Keith Richards helped illustrate the vulnerability of Tony Soprano
By NICK TAVARES
STATIC and FEEDBACK Editor
The marriage of music and visuals is a tricky one. Whether it’s television or film, the right pairing of an image with a song or an instrumental can take an already memorable scene and turn it legendary. Or, it can come off as a lazy cop-out. Like anything else with art, it’s not easy.
The Sopranos, through its six-season run, made incredible use of music. The songs chosen, whether as soundtrack music or embedded within the show, always successfully accented a scene or shed light on a character’s disposition. Frank Sinatra’s “It Was a Very Good Year” scores a montage that sets the tone for season two, while a live Dean Martin album makes a hilarious appearance at the end of season four.
And, in perhaps the most poignant musical moment in the show’s run, the Rolling Stones’ “Thru and Thru” is cast as the link through all the pieces of Tony Soprano’s life, broken and otherwise, in a gripping final episode of season two. The weariness in Keith Richard’s singing voice is underscored by the knowledge of the many years of hard living he endured to reach that moment where it was even possible to write those words and sing and play that song.
Of all our long-lasting rock and roll icons, Richards is one of the more fully realized characters to grace stages and records. He’s in possession of a supernatural understanding of rhythm and support, writing hundreds of memorable songs, turning a phrase on the guitar, ripping strings off and recasting his instrument while side-stepping the traditional “guitar hero” persona of some of his peers.
He’s also had very public and very real struggles with substance abuse, run-ins with the law, battles with bandmates and tragedy in his immediate family. He’s not a role model, but he is a human of remarkable achievement, and even if he doesn’t deserve outright adoration, he does deserve acknowledgement for his journey and his accomplishments. If the subject matter doesn’t deal with it directly, the weight of all those years are present on “Thru and Thru.”
And that song floated in and out of The Sopranos’ season two finale, one that saw its protagonist make a decision that went beyond friendship and into business. I’m not one for spoilers, so if you haven’t seen it, I recommend starting at the beginning and running from there, but the song surveys the scene of his daughter’s graduation, the carnage his decisions have wrought, the signs that his business is carrying on as usual, cutting down anything and anyone that stands in its way.
And as Tony Soprano, there stands James Gandolfini, cooly smoking a cigar with his world at once expanding and crumbling around him. It takes a brilliant actor to properly convey so many emotions, and that moment as much as any was a triumph for Gandolfini as he took the art of television acting beyond what was happening on the big screen.

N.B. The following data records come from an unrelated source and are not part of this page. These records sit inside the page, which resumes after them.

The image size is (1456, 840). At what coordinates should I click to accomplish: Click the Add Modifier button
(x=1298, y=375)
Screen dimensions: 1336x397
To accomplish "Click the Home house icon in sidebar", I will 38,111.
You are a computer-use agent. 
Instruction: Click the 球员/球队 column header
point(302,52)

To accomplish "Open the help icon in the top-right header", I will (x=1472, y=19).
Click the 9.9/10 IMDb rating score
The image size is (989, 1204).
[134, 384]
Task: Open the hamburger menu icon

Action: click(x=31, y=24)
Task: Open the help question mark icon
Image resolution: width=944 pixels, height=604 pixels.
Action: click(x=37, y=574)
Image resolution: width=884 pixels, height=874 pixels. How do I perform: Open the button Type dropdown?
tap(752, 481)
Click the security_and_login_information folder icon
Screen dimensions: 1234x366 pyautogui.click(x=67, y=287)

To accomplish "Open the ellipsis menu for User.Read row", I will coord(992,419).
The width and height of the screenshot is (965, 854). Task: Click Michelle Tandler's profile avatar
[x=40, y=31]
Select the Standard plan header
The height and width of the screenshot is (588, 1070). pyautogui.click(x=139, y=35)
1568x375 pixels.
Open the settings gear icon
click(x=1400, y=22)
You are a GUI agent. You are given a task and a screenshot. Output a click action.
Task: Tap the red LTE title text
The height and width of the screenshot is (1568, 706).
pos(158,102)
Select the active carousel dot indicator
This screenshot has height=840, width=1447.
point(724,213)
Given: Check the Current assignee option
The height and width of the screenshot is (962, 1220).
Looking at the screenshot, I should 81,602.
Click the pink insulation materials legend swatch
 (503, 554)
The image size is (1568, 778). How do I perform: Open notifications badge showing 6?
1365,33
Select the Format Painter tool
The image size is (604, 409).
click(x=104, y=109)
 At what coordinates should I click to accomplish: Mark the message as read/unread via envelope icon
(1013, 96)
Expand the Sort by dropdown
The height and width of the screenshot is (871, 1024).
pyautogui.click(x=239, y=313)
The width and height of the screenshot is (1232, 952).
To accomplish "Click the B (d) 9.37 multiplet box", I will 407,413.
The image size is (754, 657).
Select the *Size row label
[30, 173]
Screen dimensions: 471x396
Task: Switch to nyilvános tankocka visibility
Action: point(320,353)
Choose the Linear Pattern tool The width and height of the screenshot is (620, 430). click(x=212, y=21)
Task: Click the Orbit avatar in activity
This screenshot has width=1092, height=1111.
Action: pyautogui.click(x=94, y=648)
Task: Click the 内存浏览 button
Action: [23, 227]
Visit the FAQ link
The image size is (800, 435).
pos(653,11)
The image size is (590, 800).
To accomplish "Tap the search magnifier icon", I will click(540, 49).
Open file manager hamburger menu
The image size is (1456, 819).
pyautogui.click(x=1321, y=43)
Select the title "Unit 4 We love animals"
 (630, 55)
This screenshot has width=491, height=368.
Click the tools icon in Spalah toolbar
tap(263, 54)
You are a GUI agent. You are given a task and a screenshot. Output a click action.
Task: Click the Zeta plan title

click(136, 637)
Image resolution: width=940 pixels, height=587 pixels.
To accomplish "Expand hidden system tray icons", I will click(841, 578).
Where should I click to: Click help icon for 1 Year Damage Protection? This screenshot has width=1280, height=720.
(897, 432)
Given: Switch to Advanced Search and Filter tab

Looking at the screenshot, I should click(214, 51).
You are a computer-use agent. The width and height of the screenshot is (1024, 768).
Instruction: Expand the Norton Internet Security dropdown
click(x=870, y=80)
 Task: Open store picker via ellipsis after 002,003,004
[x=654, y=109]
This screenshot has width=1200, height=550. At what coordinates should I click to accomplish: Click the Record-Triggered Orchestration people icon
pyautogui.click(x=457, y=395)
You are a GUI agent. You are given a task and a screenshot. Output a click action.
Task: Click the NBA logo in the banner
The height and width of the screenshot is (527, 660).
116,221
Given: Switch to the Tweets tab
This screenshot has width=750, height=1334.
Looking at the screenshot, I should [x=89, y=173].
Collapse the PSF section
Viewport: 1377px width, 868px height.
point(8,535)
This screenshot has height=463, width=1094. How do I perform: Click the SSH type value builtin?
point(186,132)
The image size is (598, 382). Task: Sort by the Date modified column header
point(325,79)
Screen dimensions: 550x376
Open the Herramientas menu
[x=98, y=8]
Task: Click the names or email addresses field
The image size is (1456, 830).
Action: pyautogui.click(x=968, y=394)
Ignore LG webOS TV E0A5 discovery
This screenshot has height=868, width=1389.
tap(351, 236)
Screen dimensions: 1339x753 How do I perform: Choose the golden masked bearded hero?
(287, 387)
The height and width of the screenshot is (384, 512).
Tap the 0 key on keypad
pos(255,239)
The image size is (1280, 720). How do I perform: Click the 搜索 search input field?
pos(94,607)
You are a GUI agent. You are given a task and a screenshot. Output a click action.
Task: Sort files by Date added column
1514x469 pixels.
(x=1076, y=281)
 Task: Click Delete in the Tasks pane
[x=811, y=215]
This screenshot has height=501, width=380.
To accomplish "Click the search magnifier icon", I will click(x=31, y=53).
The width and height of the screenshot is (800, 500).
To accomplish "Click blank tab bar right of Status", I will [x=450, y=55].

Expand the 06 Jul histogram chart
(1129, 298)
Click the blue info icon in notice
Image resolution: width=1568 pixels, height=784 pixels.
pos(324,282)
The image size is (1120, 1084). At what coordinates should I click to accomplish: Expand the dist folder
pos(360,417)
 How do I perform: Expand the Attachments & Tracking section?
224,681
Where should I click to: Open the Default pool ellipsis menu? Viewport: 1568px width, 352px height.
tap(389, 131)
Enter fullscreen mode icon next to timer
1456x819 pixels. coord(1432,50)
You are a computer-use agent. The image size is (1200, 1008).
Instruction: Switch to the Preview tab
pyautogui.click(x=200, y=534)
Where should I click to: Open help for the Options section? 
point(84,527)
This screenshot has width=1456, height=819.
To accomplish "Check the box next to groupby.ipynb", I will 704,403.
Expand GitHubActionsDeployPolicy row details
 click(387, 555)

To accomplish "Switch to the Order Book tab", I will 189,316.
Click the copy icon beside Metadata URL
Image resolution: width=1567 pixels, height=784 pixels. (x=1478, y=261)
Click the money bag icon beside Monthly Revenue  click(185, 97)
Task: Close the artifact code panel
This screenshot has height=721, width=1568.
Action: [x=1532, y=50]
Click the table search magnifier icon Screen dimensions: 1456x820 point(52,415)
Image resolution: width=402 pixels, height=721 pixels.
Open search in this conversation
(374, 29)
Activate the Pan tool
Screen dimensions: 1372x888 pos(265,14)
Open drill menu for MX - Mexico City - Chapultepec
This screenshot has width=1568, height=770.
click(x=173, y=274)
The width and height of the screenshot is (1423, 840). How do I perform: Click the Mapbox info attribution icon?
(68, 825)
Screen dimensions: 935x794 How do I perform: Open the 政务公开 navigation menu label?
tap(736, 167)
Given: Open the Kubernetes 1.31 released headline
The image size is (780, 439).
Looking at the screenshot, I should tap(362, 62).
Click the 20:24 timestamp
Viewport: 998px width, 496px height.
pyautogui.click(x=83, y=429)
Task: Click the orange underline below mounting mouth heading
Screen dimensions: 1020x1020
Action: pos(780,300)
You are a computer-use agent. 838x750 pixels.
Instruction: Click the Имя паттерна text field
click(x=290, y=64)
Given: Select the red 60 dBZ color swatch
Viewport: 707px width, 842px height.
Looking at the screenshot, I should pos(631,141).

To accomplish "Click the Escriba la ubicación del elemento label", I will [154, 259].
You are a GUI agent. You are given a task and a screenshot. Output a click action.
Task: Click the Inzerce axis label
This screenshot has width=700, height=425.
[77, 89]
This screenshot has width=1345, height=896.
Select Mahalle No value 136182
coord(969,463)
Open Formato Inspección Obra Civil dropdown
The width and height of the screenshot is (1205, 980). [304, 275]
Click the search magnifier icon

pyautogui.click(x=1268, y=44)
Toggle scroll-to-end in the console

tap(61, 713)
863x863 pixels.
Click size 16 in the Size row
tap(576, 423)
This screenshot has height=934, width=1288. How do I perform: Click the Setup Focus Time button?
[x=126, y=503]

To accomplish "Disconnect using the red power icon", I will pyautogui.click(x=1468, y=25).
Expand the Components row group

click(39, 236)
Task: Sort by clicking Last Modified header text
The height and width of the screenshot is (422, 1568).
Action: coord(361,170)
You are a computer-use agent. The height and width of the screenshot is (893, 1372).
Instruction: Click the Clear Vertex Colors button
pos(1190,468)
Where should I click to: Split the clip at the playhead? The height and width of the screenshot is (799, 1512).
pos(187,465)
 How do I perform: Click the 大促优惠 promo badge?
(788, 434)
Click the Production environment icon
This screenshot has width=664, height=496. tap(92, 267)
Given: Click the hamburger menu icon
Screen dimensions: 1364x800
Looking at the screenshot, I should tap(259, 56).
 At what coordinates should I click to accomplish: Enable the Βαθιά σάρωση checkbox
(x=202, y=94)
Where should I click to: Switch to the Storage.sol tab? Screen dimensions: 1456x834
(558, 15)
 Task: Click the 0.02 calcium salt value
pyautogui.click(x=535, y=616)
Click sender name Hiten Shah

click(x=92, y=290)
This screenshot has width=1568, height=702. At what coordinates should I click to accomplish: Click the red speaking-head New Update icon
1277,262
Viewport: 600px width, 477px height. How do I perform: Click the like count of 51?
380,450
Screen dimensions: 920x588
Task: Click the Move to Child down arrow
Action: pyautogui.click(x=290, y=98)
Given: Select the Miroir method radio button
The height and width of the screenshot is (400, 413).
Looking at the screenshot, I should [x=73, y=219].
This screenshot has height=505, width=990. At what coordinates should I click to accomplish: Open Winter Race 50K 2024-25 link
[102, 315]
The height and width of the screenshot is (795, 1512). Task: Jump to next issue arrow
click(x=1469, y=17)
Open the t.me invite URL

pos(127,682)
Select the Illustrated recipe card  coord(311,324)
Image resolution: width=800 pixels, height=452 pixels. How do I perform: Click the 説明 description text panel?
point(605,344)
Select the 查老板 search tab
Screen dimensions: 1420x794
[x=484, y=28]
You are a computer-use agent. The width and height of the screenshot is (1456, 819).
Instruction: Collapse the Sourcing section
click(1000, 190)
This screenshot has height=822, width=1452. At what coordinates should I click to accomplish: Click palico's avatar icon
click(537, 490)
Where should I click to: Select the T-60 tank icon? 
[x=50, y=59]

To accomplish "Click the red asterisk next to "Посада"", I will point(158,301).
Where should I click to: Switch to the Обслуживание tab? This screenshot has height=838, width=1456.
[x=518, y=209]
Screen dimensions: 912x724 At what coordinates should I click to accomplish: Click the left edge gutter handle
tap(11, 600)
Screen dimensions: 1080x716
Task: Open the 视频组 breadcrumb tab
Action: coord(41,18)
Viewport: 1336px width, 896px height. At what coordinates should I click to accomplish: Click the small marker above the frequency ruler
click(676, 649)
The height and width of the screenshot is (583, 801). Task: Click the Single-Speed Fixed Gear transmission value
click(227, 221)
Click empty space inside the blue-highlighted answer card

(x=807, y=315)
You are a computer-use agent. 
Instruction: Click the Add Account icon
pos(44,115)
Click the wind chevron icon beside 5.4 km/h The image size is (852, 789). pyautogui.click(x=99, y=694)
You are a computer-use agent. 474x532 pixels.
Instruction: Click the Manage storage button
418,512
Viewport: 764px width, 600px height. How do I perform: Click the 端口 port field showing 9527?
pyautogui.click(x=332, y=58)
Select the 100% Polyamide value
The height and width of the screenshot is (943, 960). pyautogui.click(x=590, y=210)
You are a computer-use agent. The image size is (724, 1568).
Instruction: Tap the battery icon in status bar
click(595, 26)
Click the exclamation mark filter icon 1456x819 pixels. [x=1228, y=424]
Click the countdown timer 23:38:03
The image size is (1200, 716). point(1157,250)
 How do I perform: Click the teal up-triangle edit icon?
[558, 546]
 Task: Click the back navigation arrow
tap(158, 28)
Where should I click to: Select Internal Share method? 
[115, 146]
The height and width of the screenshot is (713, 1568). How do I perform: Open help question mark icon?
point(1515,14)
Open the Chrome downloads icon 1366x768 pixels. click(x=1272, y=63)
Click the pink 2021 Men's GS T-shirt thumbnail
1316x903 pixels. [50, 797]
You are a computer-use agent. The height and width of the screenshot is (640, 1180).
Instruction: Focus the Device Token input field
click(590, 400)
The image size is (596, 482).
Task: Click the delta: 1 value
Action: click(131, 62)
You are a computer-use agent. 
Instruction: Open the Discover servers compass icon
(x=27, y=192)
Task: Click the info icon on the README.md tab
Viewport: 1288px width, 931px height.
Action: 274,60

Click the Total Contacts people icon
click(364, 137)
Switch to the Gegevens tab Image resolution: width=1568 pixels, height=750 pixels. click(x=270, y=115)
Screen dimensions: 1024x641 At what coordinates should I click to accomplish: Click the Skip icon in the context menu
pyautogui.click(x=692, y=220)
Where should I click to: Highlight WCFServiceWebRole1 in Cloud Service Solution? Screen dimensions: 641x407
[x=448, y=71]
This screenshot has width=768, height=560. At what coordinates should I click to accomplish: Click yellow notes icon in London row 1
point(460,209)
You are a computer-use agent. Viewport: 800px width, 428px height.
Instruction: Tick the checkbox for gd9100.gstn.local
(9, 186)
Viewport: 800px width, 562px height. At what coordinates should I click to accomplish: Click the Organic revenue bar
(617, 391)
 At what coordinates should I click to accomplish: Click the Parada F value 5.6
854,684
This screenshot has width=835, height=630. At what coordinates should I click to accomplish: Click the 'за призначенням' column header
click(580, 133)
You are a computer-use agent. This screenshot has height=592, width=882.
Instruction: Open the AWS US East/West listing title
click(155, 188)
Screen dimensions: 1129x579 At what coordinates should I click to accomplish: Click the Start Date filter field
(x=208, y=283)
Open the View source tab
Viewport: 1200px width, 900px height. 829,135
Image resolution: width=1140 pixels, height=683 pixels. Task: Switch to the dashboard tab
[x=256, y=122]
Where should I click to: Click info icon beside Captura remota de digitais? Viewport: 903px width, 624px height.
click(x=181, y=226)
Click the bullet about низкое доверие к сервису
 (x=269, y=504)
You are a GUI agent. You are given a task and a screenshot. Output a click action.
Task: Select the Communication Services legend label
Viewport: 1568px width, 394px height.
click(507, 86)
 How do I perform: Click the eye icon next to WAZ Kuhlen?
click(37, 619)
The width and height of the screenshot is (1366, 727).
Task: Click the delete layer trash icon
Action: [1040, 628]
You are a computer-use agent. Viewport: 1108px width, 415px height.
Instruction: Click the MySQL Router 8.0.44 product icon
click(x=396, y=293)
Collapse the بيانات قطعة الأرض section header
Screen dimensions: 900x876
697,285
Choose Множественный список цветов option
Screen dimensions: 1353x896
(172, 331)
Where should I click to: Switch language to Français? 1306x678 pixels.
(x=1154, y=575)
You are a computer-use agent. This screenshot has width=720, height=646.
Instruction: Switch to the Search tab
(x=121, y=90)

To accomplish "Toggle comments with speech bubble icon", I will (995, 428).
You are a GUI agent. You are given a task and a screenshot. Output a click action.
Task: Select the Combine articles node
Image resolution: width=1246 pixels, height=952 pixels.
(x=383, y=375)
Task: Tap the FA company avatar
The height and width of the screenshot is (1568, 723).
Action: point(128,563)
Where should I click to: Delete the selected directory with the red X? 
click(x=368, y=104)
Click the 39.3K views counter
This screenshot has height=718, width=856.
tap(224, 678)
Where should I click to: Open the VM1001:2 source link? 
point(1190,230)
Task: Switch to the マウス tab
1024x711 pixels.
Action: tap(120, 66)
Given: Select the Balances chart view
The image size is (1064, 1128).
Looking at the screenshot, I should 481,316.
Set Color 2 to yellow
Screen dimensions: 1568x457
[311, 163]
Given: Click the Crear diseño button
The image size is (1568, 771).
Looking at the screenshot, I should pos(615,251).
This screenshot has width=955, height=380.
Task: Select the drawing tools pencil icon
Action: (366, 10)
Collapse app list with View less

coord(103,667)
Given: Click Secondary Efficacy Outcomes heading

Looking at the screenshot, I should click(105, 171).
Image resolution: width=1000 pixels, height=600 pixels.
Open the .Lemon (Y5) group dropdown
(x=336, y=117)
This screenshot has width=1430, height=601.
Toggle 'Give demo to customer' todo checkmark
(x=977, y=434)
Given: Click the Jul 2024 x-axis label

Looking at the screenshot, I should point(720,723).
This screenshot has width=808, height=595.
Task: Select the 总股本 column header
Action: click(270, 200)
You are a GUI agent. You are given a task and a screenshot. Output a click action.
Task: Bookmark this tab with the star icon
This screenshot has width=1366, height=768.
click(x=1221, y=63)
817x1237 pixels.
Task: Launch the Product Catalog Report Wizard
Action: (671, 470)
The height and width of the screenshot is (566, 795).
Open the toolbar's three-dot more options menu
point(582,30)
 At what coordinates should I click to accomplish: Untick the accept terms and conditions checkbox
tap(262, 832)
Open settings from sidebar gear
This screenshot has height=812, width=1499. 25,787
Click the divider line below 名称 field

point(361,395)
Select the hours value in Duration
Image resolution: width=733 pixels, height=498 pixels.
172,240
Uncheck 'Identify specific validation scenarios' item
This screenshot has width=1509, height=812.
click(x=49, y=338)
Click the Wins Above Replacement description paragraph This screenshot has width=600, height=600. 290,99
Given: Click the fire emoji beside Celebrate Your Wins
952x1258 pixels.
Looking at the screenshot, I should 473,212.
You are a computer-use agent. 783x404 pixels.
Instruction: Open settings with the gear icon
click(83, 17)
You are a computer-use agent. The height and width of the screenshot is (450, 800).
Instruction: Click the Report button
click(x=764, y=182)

Gandolfini died on Wednesday of a heart attack in Rome. I was in the press box at TD Garden before Game 4 of the Stanley Cup Final between the Bruins and Blackhawks for my other writing duties when the news of his death ripped through the seats. I was stunned; he was only 51 years old. And sitting halfway through a re-watching of the entire series (I had just finished season three the night before), his death hit that much harder.
The folks who run the Garden PA responded by playing Alabama 3’s “Woke Up This Morning,” the theme that became inextricably linked with the series as Soprano made his way from New York back into his kingdom in northern New Jersey. But the song I thought of first, after processing the news of a fallen artist as much as I could, was Richards’ “Thru and Thru.” More than just becoming the audio key to one of the more memorable episodes in the show’s run, there was enough of a link in the song’s character to Tony’s that made the choice natural. The folks running The Sopranos knew how to use music. And they found a kindred spirit in that late-period Stones’ classic.
The lyrics of the song, if not fully illustrating the complexity of Soprano’s character, accented the constant struggle he endured in the series’ run, juggling depression and anxiety and rage and morality in every aspect of his life.
“I only found out yesterday
I heard it on the news
What I heard really pissed me off
‘Cause now I got those fucking blues
Yeah I got those awesome blues
Babe, I got those nothing blues.”
Throughout the show’s run, Gandofini expertly portrayed Soprano’s blues as he jumped from his family to his mafia “thing,” from his wife to his goomars, from his friends to his “friends.” He was confused by the reactions of others, he always worked to stay on top and nearly always won his surface battles, yet never stopped feeling like the rug was about to be pulled out from under him.
And it’s that portrayal that those of us who loved the show and loved Gandolfini’s performance are thinking about now. The music used on the show, by Richards and others, were supplementary material in the multifaceted portrait of Tony Soprano. The scripts and dialog were another huge piece. But it all came together because Gandolfini was able to take a monster and turn him into a vivid, breathing human being. For those of us with any kind of empathy, it was hard not to root for him even as he ordered and committed one atrocity after another.
Below the first glance, there’s beauty in nearly everything, in creaky voices over strained telecasters and in the heart of a man who had brought so much destruction in the world. Gandolfini gave much of himself to bring to life a stunning depiction of a tormented man, and it’s that effort and that incredible ability that resonates as much as anything else. He was an incredible artist, and the alchemy he performed on a doomed soul is what I’ll remember when I think of him.